Let’s face it…nearly everyone marries and raises their kids the way they were raised. One expert said on Oprah that we marry our parents, subconsciously seeking the parts of one or other of them that we felt were missing as a child.

So already we are ensconced in a role. Some people embrace the role and run with it with good results. Many, many others simply sink deeper in the mire of their marriage with no idea what to do about it. This is the atmosphere into which children are born.

When I first became a mother, my son was the first baby I had ever held in my arms. I was terrified. My son was colicky. By the time he was two or three, I had a nervous breakdown. And it wasn’t that I was not taking responsibility…I was. Too much. And it nearly killed me.

I look around and I see so many teens getting pregnant and marrying the father because “it’s the right thing to do.” Some teens rise to the occasion and do what’s expected of them. Others are bewildered and feel trapped.

None of this is calculated to make responsible parents. But who educates them? And why don’t we?

28. nrhatch - August 23, 2011

Good points, Sandra. I’m not sure that I agree with:

Let’s face it…nearly everyone marries and raises their kids the way they were raised.

My sister didn’t raise her kids the way we were raised. Neither did my brothers in many respects. I think they learned from the mistakes our parents made.

As far as education goes . . .

No one can “educate them” ~ no one saves us but ourselves. UNTIL they decide they WANT to be better parents, we can talk until we’re blue in the face and it won’t do any good.

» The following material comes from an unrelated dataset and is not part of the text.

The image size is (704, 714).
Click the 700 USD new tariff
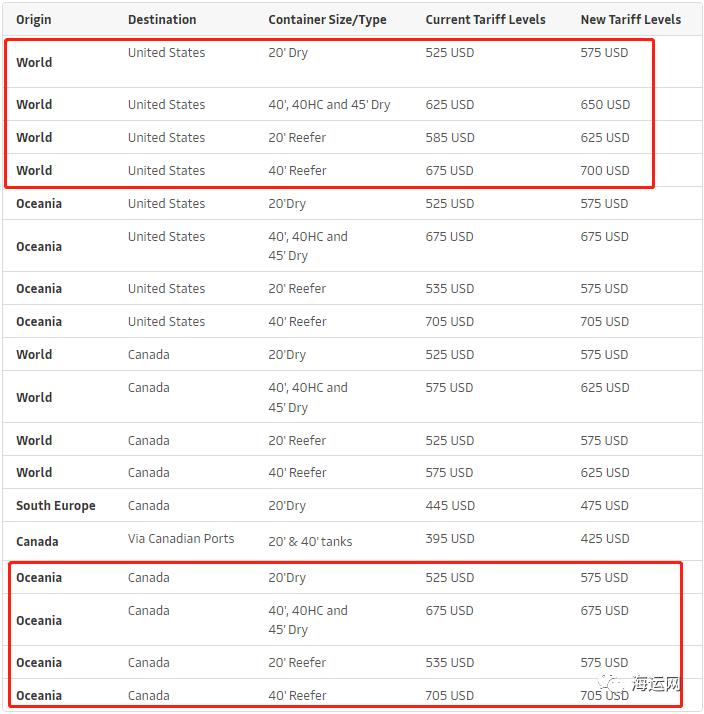pos(604,170)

Likewise, until WE THE PEOPLE accept responsibility for the choices we are making, we are doomed to keep making the same mistakes.

I just read a fascinating article about an obese woman (270 pounds) who finally lost the excess weight she’s been carrying around since her childhood.

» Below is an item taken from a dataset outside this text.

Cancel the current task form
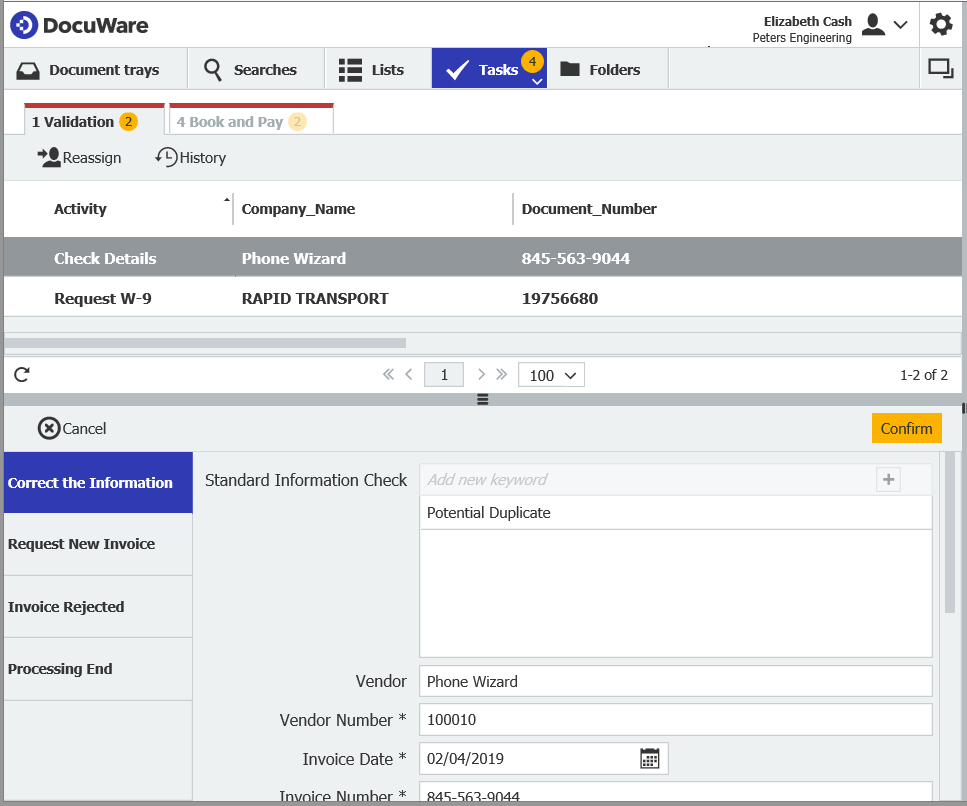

What changed? She changed.

She admitted that she KNEW the right way to eat all along, but until she accepted responsibility for the choices she was making, she kept making the wrong choices.

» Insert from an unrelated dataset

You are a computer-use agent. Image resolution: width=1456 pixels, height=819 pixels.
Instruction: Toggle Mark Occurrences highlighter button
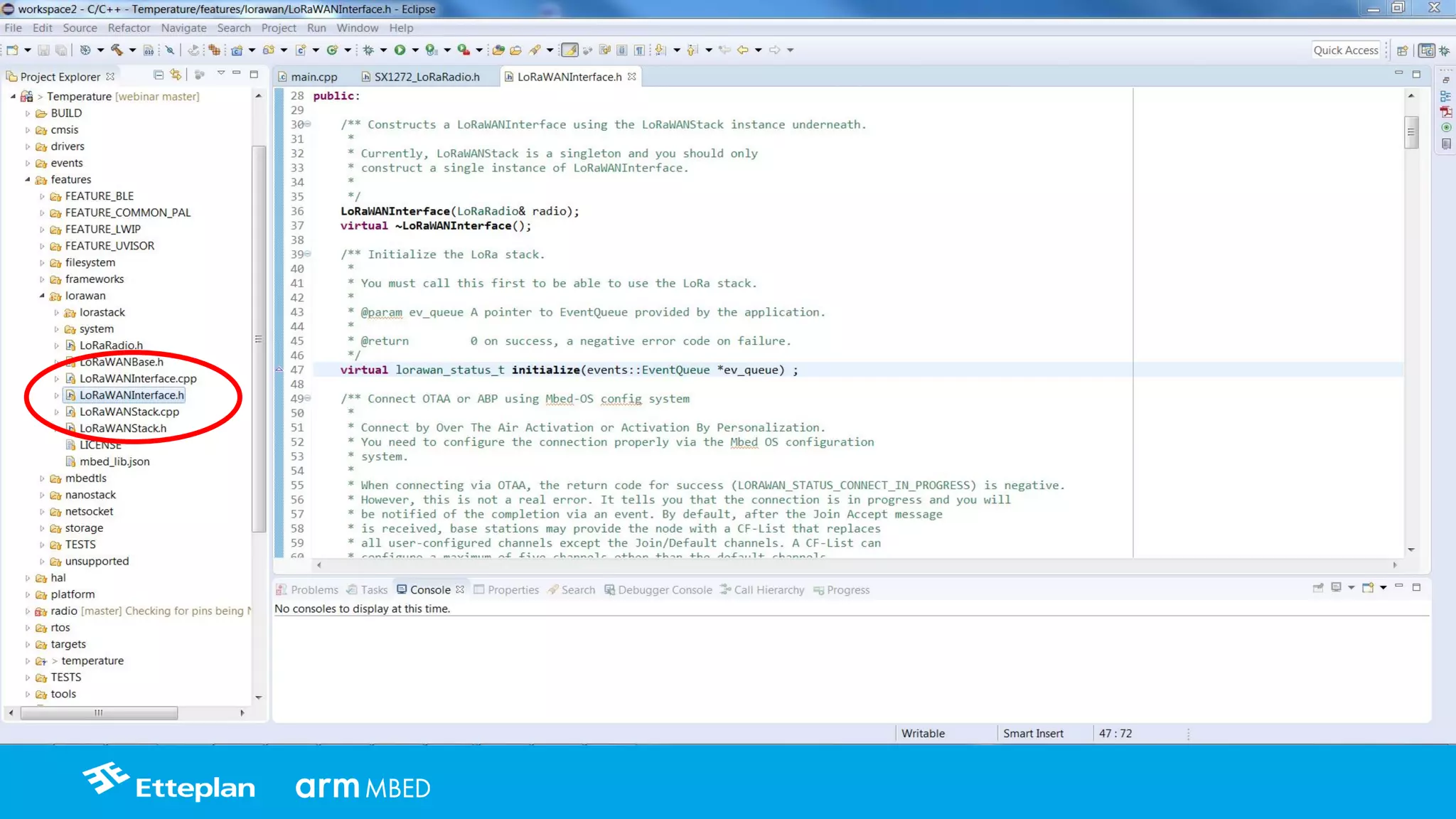tap(569, 50)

One day, she woke up to the realization that SHE alone was responsible for her weight.

Not the big bad corporations. Not her parents. Not her peers.

And once that realization hit, she had NO PROBLEM shedding the weight. She just reminds herself that she has a choice to make every time she wants to stick something in her mouth.

Actions . . . consequences.

Once people get that, they become conscious of the choices they make and they start making better choices.

nrhatch - August 23, 2011

If you’re interested, here’s the link to the article:

http://www.huffingtonpost.com/2011/08/22/kim-focused-on-healthy-choices-and-lost-100-pounds_n_930927.html?ncid=webmail4&ref=fb&src=sp

And a quote:

So, how did I gain the weight? Life. Eating. Not exercising. Not really caring. I knew what to do. Heck, I was born and raised on a fruit farm and was blessed with being exposed to plenty of fruits and vegetables, and the knowledge of their health benefits, from an early age. I even work in an industry that includes many organizations, associations and governmental groups that tout the benefits of healthy diets, exercise and a well-rounded, balanced lifestyle. But I didn’t practice what I preached. I ate the right foods, but I ate a lot of them. I “treated” myself too much. I walked when I could, but I didn’t sweat it — literally or figuratively.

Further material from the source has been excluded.